Francois de la Roche photo

Francois de la Roche is passionate about helping people help themselves.

And that is precisely what he did for 40 years following his 1973 graduation from Cal Poly Pomona. He devoted his life to the field of humanitarian response, saving lives and, as he puts it, “making the world a bit safer and better for millions of displaced refugees and those affected by war and natural disasters.”

His mission began when, as a newly minted college graduate, de la Roche reported for duty as an officer in the U.S. Marine Corps. He was posted around the globe for various international relief and development organizations, including the International Medical Corps, World Vision and the American Red Cross, helping people who lacked access to food, shelter, water, health care and safety.

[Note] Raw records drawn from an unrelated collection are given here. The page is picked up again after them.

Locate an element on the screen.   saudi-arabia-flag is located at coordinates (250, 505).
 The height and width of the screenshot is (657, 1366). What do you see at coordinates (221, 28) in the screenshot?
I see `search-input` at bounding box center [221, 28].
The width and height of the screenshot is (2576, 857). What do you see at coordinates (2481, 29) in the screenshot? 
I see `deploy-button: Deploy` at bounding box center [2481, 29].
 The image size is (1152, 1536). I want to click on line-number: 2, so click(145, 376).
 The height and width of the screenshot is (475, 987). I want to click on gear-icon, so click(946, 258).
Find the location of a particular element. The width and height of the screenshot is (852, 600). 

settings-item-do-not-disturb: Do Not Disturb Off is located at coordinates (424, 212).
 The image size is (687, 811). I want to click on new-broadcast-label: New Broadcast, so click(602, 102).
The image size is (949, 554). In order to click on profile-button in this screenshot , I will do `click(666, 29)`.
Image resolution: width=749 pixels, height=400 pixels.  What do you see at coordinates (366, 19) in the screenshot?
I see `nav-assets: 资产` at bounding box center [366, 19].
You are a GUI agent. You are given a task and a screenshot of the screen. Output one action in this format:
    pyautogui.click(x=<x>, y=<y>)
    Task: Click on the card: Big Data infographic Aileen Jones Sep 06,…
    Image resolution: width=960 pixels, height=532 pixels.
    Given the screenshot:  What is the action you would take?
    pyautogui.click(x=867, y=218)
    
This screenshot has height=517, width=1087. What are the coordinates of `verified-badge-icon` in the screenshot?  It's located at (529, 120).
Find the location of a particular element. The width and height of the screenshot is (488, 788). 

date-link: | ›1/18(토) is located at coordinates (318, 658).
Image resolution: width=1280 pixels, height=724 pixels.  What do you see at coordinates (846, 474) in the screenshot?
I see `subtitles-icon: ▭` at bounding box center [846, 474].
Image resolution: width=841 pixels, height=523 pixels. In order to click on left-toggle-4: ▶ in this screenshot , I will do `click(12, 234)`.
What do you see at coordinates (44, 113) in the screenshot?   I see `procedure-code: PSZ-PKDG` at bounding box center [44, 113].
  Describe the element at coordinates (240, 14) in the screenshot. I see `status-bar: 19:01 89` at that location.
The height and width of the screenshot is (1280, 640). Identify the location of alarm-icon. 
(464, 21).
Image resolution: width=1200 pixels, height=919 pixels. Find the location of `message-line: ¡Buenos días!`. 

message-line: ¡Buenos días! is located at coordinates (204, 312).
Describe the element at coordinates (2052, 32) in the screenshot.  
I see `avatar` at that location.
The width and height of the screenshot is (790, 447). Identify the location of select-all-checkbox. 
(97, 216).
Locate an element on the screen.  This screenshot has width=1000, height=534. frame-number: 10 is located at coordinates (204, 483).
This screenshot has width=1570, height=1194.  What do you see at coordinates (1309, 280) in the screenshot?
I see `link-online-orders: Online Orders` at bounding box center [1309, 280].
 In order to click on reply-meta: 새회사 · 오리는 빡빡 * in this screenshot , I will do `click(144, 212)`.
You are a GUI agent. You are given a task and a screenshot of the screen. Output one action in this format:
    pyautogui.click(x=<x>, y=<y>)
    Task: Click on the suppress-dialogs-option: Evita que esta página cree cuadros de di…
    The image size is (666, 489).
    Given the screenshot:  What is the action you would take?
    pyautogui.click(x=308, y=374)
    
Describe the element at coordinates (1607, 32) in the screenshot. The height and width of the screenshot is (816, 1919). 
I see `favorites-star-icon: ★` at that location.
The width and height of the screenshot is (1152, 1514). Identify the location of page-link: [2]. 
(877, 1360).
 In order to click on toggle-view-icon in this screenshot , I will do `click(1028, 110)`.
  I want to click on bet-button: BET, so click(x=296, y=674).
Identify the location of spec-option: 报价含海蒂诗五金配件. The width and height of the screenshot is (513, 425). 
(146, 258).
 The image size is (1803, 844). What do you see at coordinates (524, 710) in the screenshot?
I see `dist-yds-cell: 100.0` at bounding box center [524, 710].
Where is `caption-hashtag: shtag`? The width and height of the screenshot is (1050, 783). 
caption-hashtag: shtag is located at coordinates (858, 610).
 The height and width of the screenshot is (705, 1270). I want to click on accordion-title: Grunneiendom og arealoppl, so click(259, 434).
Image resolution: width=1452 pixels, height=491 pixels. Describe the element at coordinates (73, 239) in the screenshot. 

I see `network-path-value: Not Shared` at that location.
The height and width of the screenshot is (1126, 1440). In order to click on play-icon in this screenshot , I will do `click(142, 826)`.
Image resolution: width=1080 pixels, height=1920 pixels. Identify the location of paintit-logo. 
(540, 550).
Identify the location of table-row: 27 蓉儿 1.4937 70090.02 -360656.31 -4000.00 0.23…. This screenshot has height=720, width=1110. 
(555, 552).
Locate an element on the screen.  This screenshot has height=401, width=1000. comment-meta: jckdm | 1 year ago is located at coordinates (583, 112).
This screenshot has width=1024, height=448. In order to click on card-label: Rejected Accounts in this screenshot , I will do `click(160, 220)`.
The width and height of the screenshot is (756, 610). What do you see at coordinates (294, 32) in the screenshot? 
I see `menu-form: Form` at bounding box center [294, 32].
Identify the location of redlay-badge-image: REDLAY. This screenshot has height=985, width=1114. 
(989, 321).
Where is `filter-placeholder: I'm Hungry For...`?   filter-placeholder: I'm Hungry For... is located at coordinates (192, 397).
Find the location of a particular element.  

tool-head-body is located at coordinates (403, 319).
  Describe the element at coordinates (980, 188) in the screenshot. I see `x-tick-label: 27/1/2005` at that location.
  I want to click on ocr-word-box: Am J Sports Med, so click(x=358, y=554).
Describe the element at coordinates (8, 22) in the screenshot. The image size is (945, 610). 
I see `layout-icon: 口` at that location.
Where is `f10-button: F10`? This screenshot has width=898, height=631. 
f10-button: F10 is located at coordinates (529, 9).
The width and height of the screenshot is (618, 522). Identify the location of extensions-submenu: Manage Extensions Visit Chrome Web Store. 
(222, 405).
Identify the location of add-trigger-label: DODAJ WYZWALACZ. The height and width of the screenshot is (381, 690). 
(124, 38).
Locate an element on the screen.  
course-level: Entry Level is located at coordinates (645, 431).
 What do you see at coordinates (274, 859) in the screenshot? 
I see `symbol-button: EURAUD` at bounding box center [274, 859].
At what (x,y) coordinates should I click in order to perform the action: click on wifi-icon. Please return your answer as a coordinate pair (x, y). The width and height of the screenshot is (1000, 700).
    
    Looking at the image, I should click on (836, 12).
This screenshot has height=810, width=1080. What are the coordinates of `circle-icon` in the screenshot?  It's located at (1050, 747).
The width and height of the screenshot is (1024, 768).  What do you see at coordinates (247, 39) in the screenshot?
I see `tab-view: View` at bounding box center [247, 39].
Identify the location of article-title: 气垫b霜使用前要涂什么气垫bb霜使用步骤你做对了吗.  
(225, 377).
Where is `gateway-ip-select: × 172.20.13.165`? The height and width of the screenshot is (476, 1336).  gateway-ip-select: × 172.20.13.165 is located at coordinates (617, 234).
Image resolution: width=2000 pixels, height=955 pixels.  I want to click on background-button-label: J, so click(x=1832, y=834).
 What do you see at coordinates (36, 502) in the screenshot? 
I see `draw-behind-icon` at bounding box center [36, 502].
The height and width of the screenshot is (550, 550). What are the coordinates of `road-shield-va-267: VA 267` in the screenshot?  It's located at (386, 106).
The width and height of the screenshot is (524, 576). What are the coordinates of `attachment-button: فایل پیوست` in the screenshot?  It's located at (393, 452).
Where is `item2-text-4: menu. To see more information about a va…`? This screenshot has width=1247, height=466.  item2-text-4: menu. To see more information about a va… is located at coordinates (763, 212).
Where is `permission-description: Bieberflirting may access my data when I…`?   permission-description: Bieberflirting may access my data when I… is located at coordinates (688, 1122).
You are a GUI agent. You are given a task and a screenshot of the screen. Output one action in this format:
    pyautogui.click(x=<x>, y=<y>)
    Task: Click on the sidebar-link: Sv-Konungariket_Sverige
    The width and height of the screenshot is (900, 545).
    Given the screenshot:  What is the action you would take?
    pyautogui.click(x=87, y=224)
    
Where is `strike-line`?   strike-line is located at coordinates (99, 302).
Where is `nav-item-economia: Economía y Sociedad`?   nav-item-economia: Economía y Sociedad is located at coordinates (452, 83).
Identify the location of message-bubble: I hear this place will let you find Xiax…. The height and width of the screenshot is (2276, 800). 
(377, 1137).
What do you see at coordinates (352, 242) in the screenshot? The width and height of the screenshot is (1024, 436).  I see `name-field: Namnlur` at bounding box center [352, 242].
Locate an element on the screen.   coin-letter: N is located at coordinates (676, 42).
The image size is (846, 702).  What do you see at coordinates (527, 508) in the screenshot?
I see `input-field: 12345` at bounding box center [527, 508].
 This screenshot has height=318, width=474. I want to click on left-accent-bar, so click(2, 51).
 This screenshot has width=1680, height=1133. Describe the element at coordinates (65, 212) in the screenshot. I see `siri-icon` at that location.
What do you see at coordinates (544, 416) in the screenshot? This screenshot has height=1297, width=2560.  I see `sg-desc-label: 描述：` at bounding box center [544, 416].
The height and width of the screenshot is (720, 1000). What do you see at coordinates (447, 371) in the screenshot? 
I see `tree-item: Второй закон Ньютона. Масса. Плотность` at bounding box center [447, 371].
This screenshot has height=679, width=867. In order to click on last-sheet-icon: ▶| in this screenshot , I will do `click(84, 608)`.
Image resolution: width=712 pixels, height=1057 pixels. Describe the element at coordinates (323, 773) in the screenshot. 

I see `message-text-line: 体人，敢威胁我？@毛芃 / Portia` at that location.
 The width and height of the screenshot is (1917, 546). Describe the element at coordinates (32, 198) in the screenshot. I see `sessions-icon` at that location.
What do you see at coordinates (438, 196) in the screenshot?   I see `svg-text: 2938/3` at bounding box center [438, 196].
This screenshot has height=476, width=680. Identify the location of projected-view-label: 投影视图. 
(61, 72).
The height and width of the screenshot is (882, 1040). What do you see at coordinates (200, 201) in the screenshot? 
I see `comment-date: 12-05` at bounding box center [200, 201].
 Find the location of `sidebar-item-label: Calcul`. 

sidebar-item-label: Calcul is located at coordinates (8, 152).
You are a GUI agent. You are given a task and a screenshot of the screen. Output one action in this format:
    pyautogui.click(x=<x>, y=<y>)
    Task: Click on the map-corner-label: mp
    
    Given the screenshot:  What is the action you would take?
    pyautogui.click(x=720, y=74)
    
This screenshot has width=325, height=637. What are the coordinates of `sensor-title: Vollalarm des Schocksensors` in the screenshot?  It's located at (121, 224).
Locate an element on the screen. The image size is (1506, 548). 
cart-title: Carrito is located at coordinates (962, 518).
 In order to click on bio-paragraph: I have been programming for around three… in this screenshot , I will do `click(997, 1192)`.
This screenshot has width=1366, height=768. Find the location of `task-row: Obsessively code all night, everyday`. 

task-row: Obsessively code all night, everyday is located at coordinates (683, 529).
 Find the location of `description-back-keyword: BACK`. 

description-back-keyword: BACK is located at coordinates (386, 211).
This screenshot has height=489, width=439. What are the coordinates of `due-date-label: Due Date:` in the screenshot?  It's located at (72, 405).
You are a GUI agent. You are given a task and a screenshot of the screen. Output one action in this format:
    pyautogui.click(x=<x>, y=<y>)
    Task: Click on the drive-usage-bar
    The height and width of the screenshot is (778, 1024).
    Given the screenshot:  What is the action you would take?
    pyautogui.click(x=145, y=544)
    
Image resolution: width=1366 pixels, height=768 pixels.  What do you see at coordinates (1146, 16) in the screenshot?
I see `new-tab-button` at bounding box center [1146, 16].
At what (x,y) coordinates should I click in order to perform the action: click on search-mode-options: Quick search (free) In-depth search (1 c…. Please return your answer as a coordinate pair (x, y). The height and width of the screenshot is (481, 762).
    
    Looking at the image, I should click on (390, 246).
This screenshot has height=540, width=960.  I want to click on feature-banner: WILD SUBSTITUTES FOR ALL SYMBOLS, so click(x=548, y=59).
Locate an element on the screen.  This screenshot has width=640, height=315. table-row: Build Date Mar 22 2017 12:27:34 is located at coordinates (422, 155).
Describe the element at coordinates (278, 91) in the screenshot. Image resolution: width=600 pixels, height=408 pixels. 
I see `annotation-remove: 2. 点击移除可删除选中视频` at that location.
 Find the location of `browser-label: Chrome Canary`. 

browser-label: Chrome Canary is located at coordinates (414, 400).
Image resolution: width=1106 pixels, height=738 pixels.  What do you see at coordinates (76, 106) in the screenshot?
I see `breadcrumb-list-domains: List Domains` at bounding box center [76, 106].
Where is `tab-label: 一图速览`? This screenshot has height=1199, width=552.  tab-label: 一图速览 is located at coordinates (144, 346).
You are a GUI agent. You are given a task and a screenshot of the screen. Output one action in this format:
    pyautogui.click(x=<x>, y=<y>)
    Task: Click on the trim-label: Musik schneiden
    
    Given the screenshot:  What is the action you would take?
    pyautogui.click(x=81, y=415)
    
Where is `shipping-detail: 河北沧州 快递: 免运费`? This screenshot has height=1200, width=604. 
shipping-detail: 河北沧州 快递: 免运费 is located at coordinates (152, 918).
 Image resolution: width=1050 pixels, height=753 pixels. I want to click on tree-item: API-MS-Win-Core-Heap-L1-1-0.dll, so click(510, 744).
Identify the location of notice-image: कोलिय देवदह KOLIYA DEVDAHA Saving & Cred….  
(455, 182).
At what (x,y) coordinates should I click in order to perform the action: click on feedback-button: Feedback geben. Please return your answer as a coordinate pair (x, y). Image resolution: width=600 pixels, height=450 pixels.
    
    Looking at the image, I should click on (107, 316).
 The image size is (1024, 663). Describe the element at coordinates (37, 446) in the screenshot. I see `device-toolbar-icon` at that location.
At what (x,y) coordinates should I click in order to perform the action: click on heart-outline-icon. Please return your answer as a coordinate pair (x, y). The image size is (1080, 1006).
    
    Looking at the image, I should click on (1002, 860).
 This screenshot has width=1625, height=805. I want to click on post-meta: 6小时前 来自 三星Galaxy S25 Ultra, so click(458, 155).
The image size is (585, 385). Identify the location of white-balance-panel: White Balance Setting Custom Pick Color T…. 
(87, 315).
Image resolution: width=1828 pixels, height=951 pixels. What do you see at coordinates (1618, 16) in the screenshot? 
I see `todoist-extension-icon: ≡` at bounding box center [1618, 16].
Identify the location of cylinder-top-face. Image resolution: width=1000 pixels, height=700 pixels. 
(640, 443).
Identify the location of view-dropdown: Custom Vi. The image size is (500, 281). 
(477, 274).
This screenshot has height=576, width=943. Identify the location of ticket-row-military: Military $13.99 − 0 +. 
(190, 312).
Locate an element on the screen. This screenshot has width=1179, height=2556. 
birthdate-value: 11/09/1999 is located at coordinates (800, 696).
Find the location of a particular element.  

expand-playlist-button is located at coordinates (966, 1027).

These settings were challenging environments. Africa, Afghanistan, Angola, Iraq and Haiti were under the threat of or in the aftermath of war or other disasters.

His last official post was to lead a medical team during the 2018 Ebola crisis in the Democratic Republic of Congo; he retired in August that year.

“However, retirement is elusive,” says de la Roche, who is a Grey Shirt volunteer for Team Rubicon Disaster Response and a consultant to humanitarian agencies operating in the United States and overseas.

De la Roche transferred to Cal Poly Pomona for his last two years of college. He joined the wrestling team, did a stint as a disc jockey for KCPK, which used to be the university’s student run radio station. He fondly recalls barbecues, Poly Vue (the annual open house event), and Cedritos Residence Hall.

He majored in history, which fueled his passion to serve, “learning how those who came before me solved various problems and overcame challenges that affected people,” he says.

Among the history professors who inspired him was Werner H. Marti, who was blind.

“He taught me that challenges are made to be overcome,” de la Roche says. “I am grateful for the education that I received; Cal Poly Pomona opened the doors to the world for me.”

De la Roche and his wife Bonnie live in New York; they have two daughters and two grandchildren.